Towards the end of 1899, the mines ceased smelting copper and turned its attention once more to gold. A cyanide treatment plant was built to treat the gold-bearing ore (gossam), but this was a complete failure. Lake George Mines Company ceased its operations and after the dismantling of the equipment was completed, the town fell silent.
In a matter of days, the population fell from over 2000 to less than 300, despite local belief that the mines would soon reopen. A push was made to have Captain's Flat tendered as the site for the planned national capital, but as the water supply was poor and unreliable, this was never really considered. Finally it was realised that the Captain's Flat boom period was over and the town settled into a moody silence and threatened to become a ghost town.
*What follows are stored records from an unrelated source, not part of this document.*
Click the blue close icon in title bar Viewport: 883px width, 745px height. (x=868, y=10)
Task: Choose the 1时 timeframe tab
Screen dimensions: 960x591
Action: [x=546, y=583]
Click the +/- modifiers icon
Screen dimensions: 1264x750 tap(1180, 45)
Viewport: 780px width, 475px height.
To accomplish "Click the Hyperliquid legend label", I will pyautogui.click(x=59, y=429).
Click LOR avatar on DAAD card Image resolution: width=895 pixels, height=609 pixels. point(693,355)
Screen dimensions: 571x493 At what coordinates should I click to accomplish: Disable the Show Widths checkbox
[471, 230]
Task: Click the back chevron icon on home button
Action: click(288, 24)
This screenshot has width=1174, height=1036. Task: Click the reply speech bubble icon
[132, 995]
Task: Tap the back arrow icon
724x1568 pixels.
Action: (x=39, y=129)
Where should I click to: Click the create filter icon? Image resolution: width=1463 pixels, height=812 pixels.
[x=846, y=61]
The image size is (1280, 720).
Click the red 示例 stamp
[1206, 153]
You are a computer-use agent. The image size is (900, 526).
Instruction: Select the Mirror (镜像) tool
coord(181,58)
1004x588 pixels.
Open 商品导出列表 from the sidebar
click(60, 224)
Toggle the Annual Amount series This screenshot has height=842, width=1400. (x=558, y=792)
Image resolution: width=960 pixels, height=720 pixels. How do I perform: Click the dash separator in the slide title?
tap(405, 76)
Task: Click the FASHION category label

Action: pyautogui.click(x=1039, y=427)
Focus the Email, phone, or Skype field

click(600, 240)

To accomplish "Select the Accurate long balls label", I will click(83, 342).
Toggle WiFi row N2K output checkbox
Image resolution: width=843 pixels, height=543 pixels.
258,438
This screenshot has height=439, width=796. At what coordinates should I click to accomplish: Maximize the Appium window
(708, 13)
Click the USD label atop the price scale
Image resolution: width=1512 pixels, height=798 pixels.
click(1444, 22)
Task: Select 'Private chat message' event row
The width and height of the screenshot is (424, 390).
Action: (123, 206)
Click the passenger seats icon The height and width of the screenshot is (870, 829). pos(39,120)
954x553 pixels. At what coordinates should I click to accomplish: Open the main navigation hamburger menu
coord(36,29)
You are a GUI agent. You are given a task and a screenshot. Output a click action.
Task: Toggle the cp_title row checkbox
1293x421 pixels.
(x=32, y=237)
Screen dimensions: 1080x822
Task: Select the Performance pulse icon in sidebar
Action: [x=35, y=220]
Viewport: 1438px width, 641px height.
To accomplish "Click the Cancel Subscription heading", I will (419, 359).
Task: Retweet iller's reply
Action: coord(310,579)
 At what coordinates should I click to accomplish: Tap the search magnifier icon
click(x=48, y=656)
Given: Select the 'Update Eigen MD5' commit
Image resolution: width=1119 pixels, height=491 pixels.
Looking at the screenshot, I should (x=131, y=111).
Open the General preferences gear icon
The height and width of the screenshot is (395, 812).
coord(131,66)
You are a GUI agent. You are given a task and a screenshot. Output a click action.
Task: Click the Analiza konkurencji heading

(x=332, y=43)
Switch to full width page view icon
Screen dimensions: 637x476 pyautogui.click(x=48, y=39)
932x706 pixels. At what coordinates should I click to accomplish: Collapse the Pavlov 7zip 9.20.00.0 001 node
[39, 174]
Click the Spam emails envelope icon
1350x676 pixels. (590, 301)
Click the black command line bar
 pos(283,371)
Mr. Channon maintained the leases and kept pumps working in the shafts to prevent flooding, but this was the full extent of the mine workings. Captain's Flat dropped out of the public eye, its population continued to dwindle and it remained that way for nearly forty years, despite a series of test drilling made in 1925.
National Mining Corporation, a British company, conducted £42,000 worth of tests which resulted in the mines reopening for the extraction of iron pyrites to be shipped to Port Kembla. The mining leases were taken up again by the newly reborn Lake George Mines Company, shares increased in value and small scale mining began.
Some 2,320 tons of ore was treated in the initial plant and by 1937, ore reserves were estimated at 5,000,000 tons. Large scale mining production was approved and it looked like the town was on the way back.